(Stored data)
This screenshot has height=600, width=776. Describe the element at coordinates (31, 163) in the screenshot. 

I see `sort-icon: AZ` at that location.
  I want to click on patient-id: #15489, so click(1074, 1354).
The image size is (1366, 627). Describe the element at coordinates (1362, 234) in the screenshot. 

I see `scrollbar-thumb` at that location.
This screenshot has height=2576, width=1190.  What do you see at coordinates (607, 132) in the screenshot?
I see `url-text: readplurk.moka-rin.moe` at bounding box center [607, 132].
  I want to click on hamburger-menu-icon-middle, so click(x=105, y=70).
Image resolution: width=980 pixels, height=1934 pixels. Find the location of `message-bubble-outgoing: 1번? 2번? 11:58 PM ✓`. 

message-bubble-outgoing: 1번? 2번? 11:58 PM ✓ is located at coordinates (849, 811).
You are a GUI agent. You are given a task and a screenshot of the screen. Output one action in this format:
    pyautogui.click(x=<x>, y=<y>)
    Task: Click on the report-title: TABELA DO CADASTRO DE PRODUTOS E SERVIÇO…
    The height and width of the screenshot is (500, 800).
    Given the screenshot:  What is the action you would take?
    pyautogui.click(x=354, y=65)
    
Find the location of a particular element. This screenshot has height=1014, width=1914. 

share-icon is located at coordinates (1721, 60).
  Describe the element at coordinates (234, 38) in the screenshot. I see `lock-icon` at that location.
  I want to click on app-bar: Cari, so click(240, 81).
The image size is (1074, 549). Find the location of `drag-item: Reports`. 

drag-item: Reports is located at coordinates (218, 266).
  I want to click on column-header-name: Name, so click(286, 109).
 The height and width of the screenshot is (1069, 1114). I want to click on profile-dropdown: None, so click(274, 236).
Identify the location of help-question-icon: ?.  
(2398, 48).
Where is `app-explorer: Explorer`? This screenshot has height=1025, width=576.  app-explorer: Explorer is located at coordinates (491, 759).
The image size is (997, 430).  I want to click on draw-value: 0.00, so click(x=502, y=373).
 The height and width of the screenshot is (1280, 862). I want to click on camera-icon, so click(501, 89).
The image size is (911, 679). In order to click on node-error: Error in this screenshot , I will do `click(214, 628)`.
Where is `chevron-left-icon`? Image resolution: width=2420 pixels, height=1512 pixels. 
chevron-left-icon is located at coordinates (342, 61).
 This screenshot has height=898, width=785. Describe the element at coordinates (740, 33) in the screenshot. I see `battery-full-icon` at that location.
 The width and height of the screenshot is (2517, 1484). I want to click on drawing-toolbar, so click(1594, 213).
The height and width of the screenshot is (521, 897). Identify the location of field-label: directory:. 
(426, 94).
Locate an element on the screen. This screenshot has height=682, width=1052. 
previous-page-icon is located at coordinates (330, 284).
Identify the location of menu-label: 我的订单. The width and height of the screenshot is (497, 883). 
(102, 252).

• Job: Please copy out every line of the records above without changing anything.

• Written reply:
This screenshot has height=600, width=776. Describe the element at coordinates (31, 163) in the screenshot. 

I see `sort-icon: AZ` at that location.
  I want to click on patient-id: #15489, so click(1074, 1354).
The image size is (1366, 627). Describe the element at coordinates (1362, 234) in the screenshot. 

I see `scrollbar-thumb` at that location.
This screenshot has height=2576, width=1190.  What do you see at coordinates (607, 132) in the screenshot?
I see `url-text: readplurk.moka-rin.moe` at bounding box center [607, 132].
  I want to click on hamburger-menu-icon-middle, so click(x=105, y=70).
Image resolution: width=980 pixels, height=1934 pixels. Find the location of `message-bubble-outgoing: 1번? 2번? 11:58 PM ✓`. 

message-bubble-outgoing: 1번? 2번? 11:58 PM ✓ is located at coordinates (849, 811).
You are a GUI agent. You are given a task and a screenshot of the screen. Output one action in this format:
    pyautogui.click(x=<x>, y=<y>)
    Task: Click on the report-title: TABELA DO CADASTRO DE PRODUTOS E SERVIÇO…
    The height and width of the screenshot is (500, 800).
    Given the screenshot:  What is the action you would take?
    pyautogui.click(x=354, y=65)
    
Find the location of a particular element. This screenshot has height=1014, width=1914. 

share-icon is located at coordinates (1721, 60).
  Describe the element at coordinates (234, 38) in the screenshot. I see `lock-icon` at that location.
  I want to click on app-bar: Cari, so click(240, 81).
The image size is (1074, 549). Find the location of `drag-item: Reports`. 

drag-item: Reports is located at coordinates (218, 266).
  I want to click on column-header-name: Name, so click(286, 109).
 The height and width of the screenshot is (1069, 1114). I want to click on profile-dropdown: None, so click(274, 236).
Identify the location of help-question-icon: ?.  
(2398, 48).
Where is `app-explorer: Explorer`? This screenshot has height=1025, width=576.  app-explorer: Explorer is located at coordinates (491, 759).
The image size is (997, 430).  I want to click on draw-value: 0.00, so click(x=502, y=373).
 The height and width of the screenshot is (1280, 862). I want to click on camera-icon, so click(501, 89).
The image size is (911, 679). In order to click on node-error: Error in this screenshot , I will do `click(214, 628)`.
Where is `chevron-left-icon`? Image resolution: width=2420 pixels, height=1512 pixels. 
chevron-left-icon is located at coordinates (342, 61).
 This screenshot has height=898, width=785. Describe the element at coordinates (740, 33) in the screenshot. I see `battery-full-icon` at that location.
 The width and height of the screenshot is (2517, 1484). I want to click on drawing-toolbar, so click(1594, 213).
The height and width of the screenshot is (521, 897). Identify the location of field-label: directory:. 
(426, 94).
Locate an element on the screen. This screenshot has height=682, width=1052. 
previous-page-icon is located at coordinates (330, 284).
Identify the location of menu-label: 我的订单. The width and height of the screenshot is (497, 883). 
(102, 252).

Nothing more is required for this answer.